Marking the 200th anniversary of the death of Napoleon Bonaparte
Dominic Kirby wonders if
Napoleon’s legacy is really something to celebrate
Words by Dominic Kirby
Early in the morning of Saturday 5th May 1821, in a small, damp, windswept house on the edge of a small, damp, windswept island in the middle of the Atlantic, one of the greatest men in history (or one of the greatest tyrants, depending on your perspective) died.
The man was Napoleon Bonaparte.
Of all the numerous eyewitness accounts of Napoleon’s final hours, that recorded by General Henri Bertrand, his companion and confidant, is perhaps the most credible. Bertrand recorded:
“From three o’clock until half-past four there were hiccups and stifled groans. Then afterwards he moaned and yawned. He appeared to be in great pain. He uttered several words which could not be distinguished and then said ‘Who retreats’ or definitely: ‘At the head of the Army.’”
Napoleon’s doctor and one of his valets also recorded, like Bertrand, that Napoleon uttered the word ‘armée’ shortly before he died.

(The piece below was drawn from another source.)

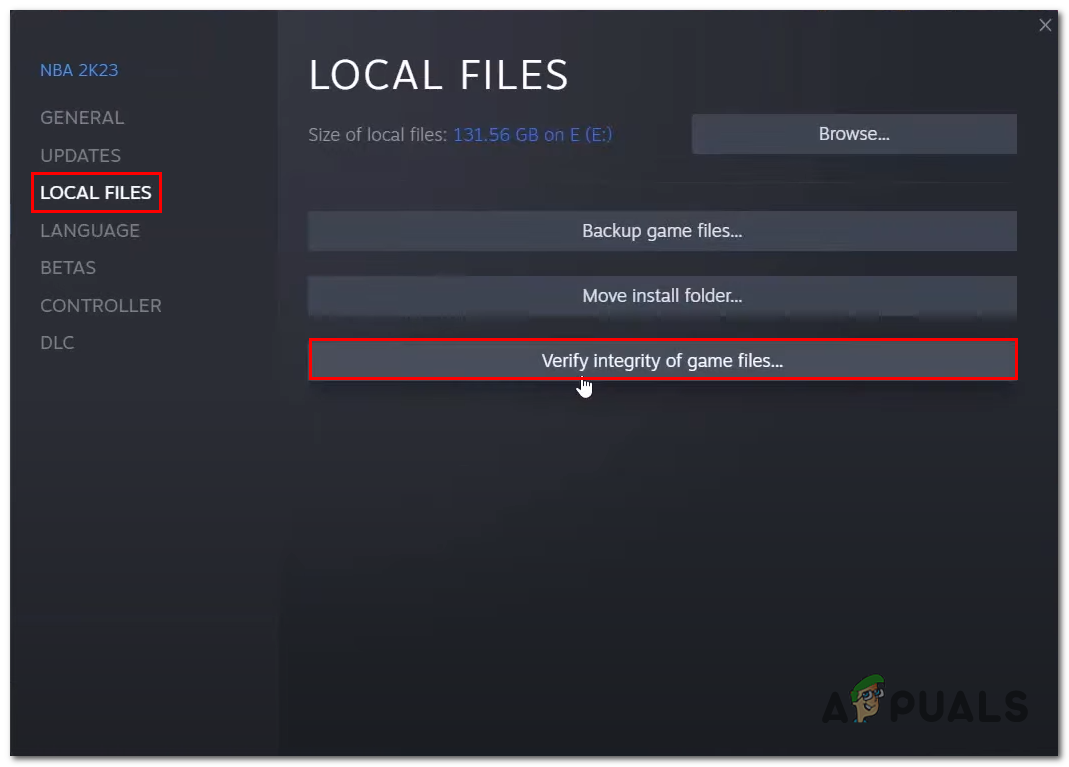Click Move install folder... button
The image size is (1069, 767).
(x=662, y=296)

This is hardly surprising for a soldier-turned-politician-turned-emperor, who spent a lifetime planning, preparing and prosecuting war across several continents.
Given the fame of the individual and the remoteness of his prison on the British-held island of Saint Helena, it’s also not surprising that conspiracy theories regarding Napoleon’s death abounded as soon as the news of it reached Paris and they persist to this day.

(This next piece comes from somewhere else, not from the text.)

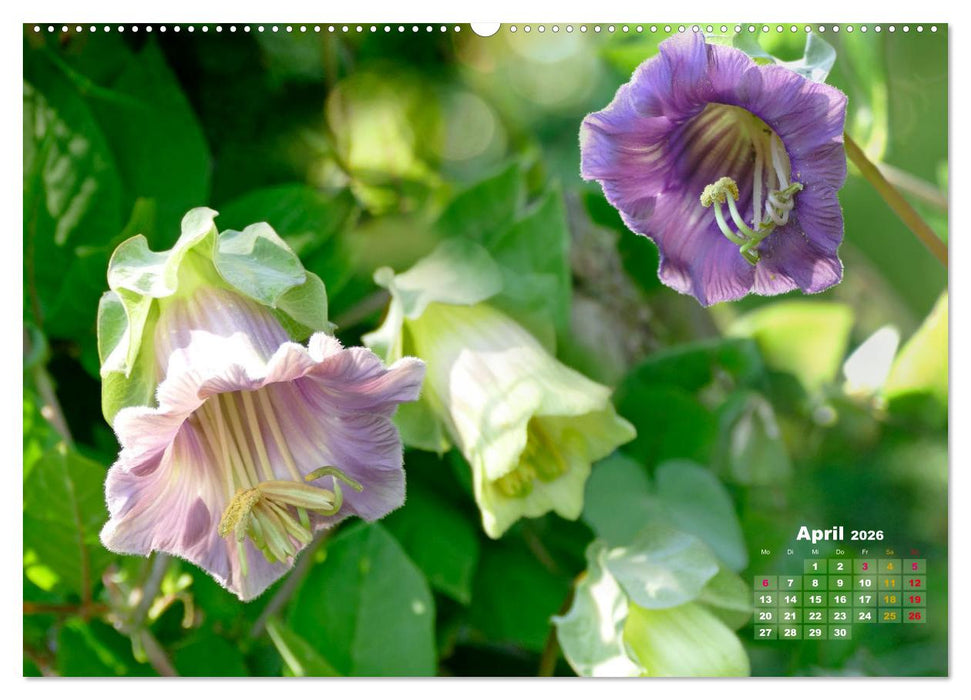
Task: Select the Mi weekday header
Action: (x=815, y=552)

While it’s plausible that arsenite in the damp wallpaper at Longwood House may have hastened Napoleon’s demise, it’s probable that he died from nothing more conspiratorial than stomach cancer.
A marmite figure
2021 marks the 200th anniversary of Napoleon Bonaparte’s death. Napoleon is a Marmite historical figure – people tend to either love him or to loathe him. Like a French version of Oliver Cromwell (although of course Napoleon was technically Corsican, not French) people tend to regard him either as a messianic champion of liberty or as a bloody, despotic tyrant. Few historians tend to sit on the proverbial fence about the man.
I, however, fall squarely into the latter camp. While I admire Napoleon’s undoubted military and political courage and skill, as well as some of his enlightened economic, legal and social reforms, like so many other military geniuses before and since, including Julius Caesar (his personal hero), Napoleon’s ability wasn’t matched by his morality.
While Napoleon didn’t start the French Revolution, it’s arguable that he did more than any other single individual to ensure that the last decade of the 18th century and the first decade and a half of the 19th century were the bloodiest in European history, between the Thirty Years’ War in the early 17th century and the First World War in the 20th. The fact that this tumultuous period, from 1803 to 1815, is known eponymously as the ‘Napoleonic Wars’ is surely a case in point.
Having eventually been defeated by a British-led coalition of almost every other country in Europe at the Battle of Waterloo in June 1815, and even then, only narrowly, Napoleon was permanently exiled to the remote British colony of Saint Helena in the Atlantic for the last six miserable years of his life.
This was partly as a punishment, but it was also to prevent him escaping from exile, as he had done from the Mediterranean island of Elba in March 1815, to re-launch his European wars of conquest. Here Napoleon lived out his last days and here he died.
As with Bonnie Prince Charlie and Jacobitism, I admit to finding it hard not to be swept up by the tide of romanticism of the lone genius in solitary exile. This was an image carefully choreographed by shrewd artists and poets for profit in the late 19th century, long after the real danger posed by both of these men and their followers had passed. It suited (and still suits) both France and Scotland to reinvent these belligerent international troublemakers as benign national heroes.
In reality though, both of these men, but Napoleon in particular, brought nothing but crushing military defeat, economic disaster and international isolation to their respective countries.
The fact that approximately 1.8 million French men, women and children died during the Napoleonic Wars, including 600,000 civilians, is, in my opinion, an utterly lamentable legacy and one hardly worthy of commemoration.